Regarding Capture in Stata - append

I have code that I mostly took from here (bottom column): http://www.ats.ucla.edu/stat/stata/faq/append_many_files.htm
clear
file open myfile9 using C:\Users\RNCZF01\Documents\Cameron-Fen\Economics-Projects\Neighborhood-Project\list.csv, read
file read myfile9 line
insheet using `line', comma
save `line'.dta, replace
save master_data.dta, replace
drop _all
file read myfile9 line
while r(eof)==0 {
capture insheet using `line', comma
if _rc!=0 {
insheet using `line', comma
save `line'.dta, replace
append using master_data.dta, force
save master_data.dta, replace
}
drop _all
file read myfile9 line
}
Originally I had insheet using line', comma (I removed the back tick before the line because it was interfering with formatting).
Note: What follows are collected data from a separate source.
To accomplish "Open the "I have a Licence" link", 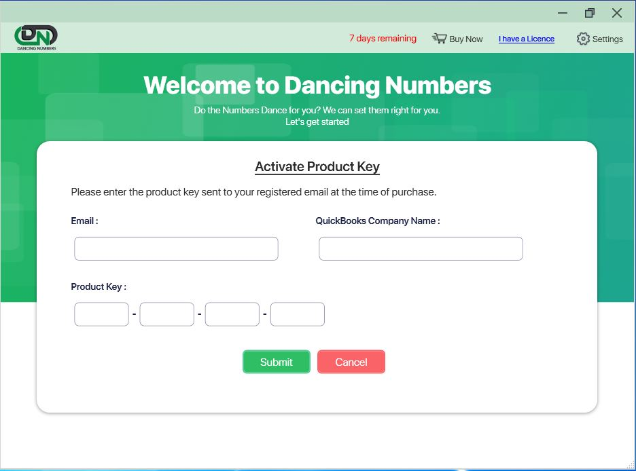I will tap(527, 39).
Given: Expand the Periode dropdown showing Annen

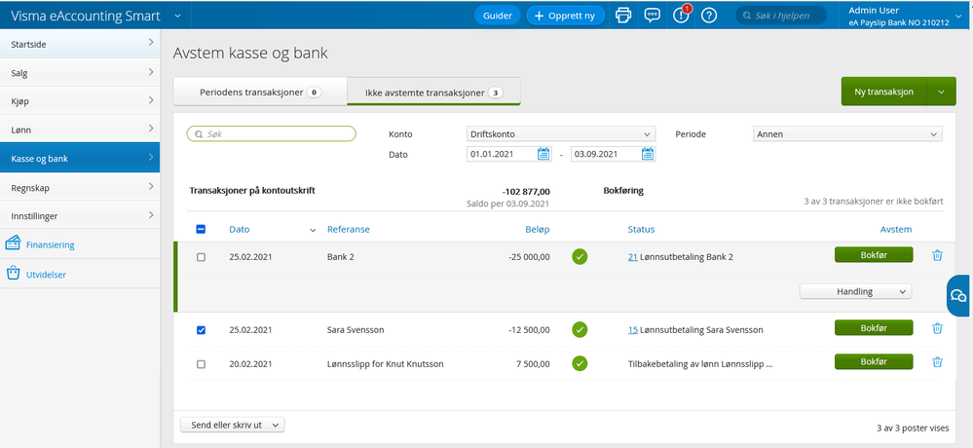Looking at the screenshot, I should click(x=847, y=134).
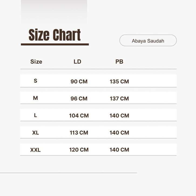Select the PB column header
The height and width of the screenshot is (196, 196).
(119, 62)
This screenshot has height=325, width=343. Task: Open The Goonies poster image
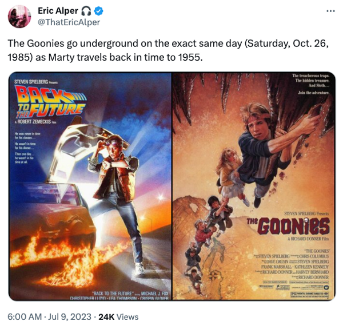tap(254, 186)
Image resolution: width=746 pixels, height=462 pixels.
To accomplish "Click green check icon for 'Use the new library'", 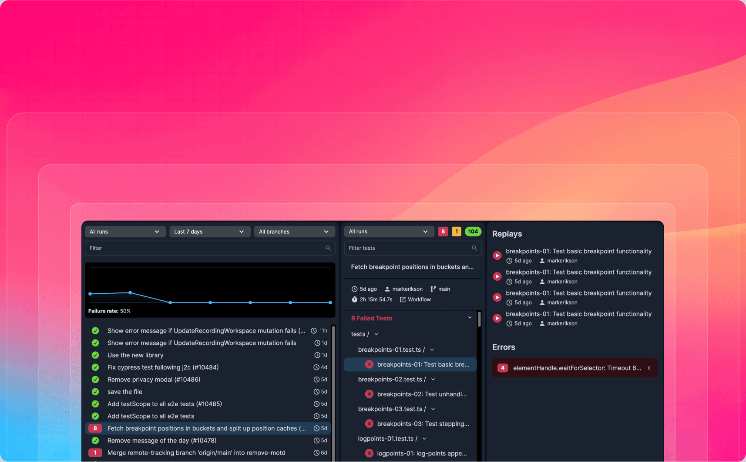I will 95,355.
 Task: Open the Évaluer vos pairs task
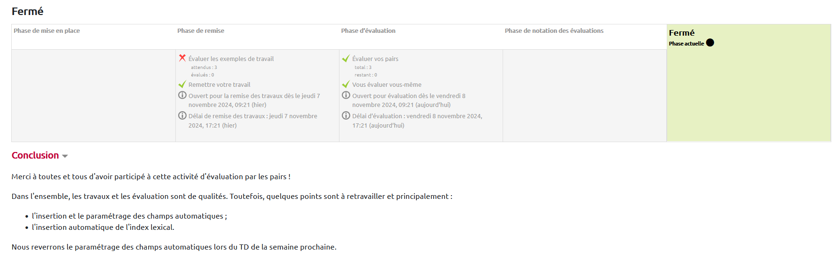point(375,59)
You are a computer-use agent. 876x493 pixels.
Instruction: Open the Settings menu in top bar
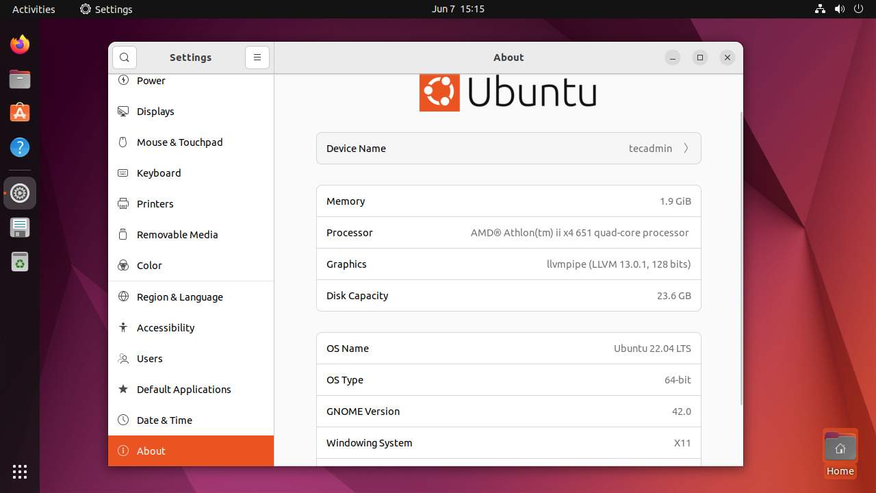[105, 9]
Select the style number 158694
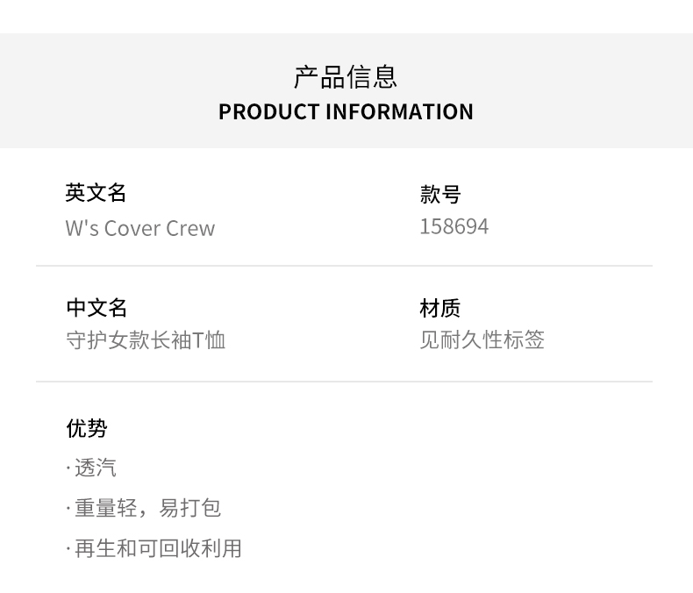693x593 pixels. click(454, 226)
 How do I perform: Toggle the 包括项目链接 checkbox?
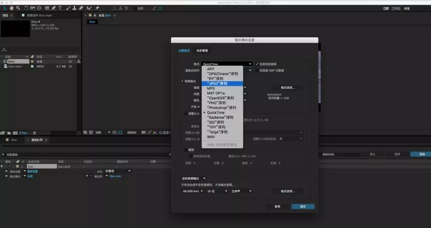pyautogui.click(x=257, y=64)
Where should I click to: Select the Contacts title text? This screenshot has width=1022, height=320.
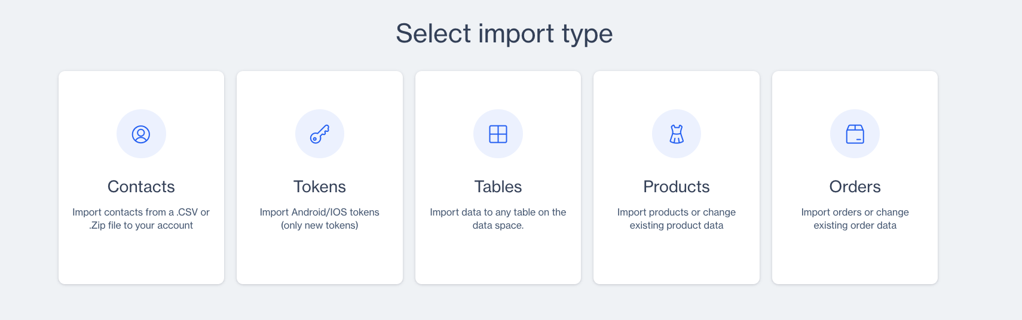click(141, 187)
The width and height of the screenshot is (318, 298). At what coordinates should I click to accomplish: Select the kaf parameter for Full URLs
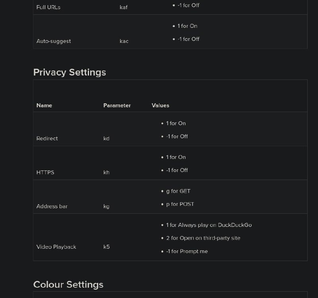[x=124, y=7]
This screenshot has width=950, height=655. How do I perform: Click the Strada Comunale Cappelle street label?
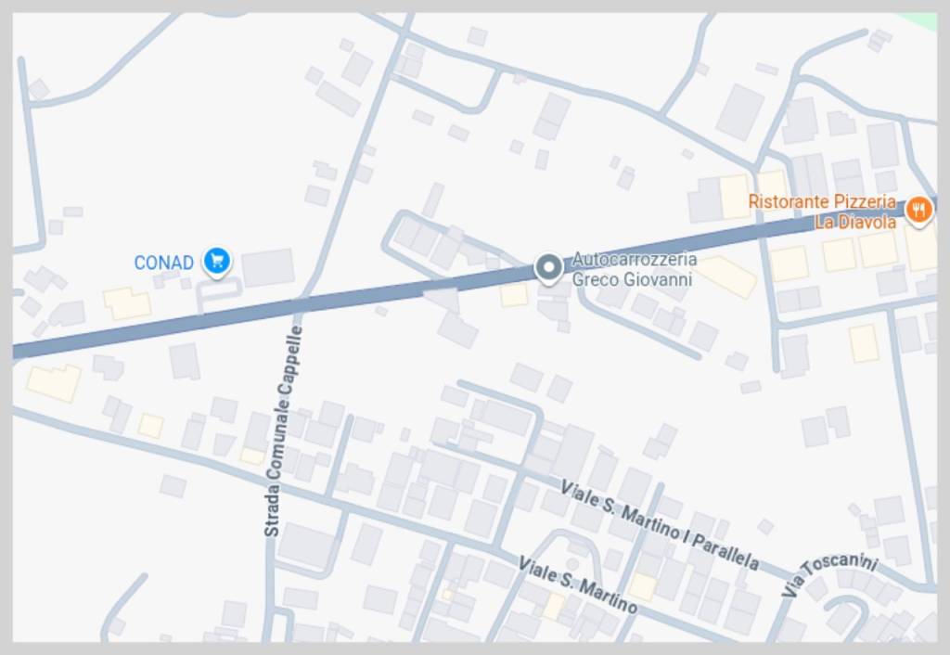tap(283, 431)
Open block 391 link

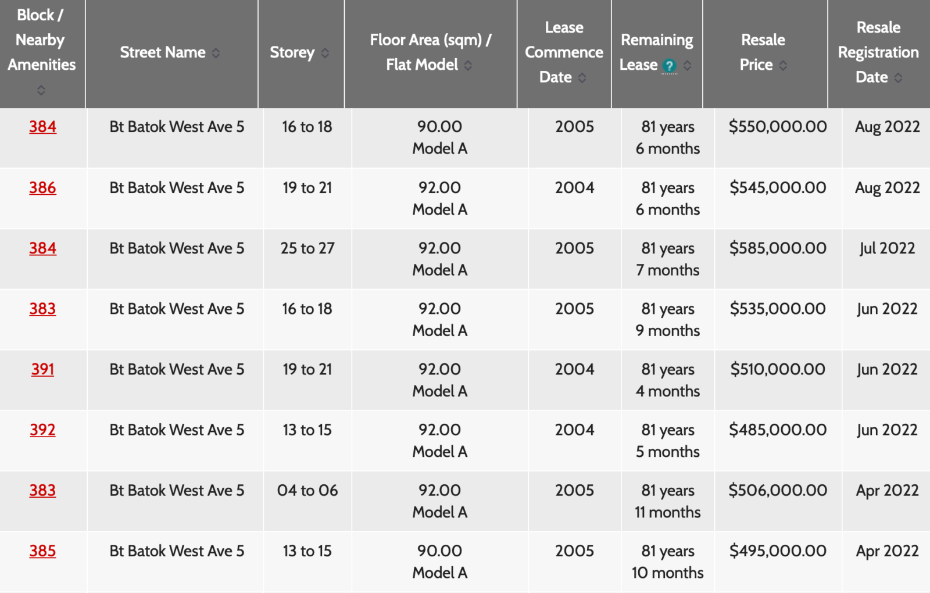(43, 369)
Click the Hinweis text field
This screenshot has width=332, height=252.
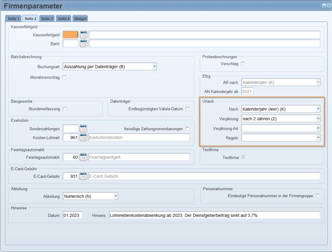tap(214, 215)
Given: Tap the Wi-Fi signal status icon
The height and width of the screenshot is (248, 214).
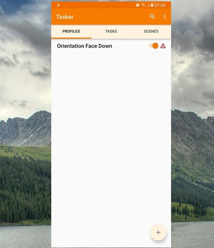Looking at the screenshot, I should (143, 5).
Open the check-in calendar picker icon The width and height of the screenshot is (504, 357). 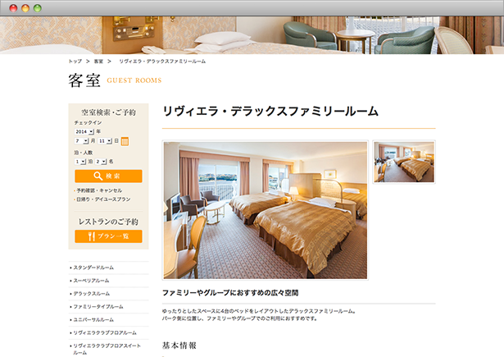pos(125,141)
But the problem was that some of my sheets I was attempting to read were blank and so Stata would close. Thus I changed that to this:
capture insheet using `line', comma
if _rc!=0 {
insheet using `line', comma
However this closes after only reading the first document (and exits in the while loop before the first iteration of the while loop (second document) is done). My thought was that macros may disappear when they are used but I have no idea.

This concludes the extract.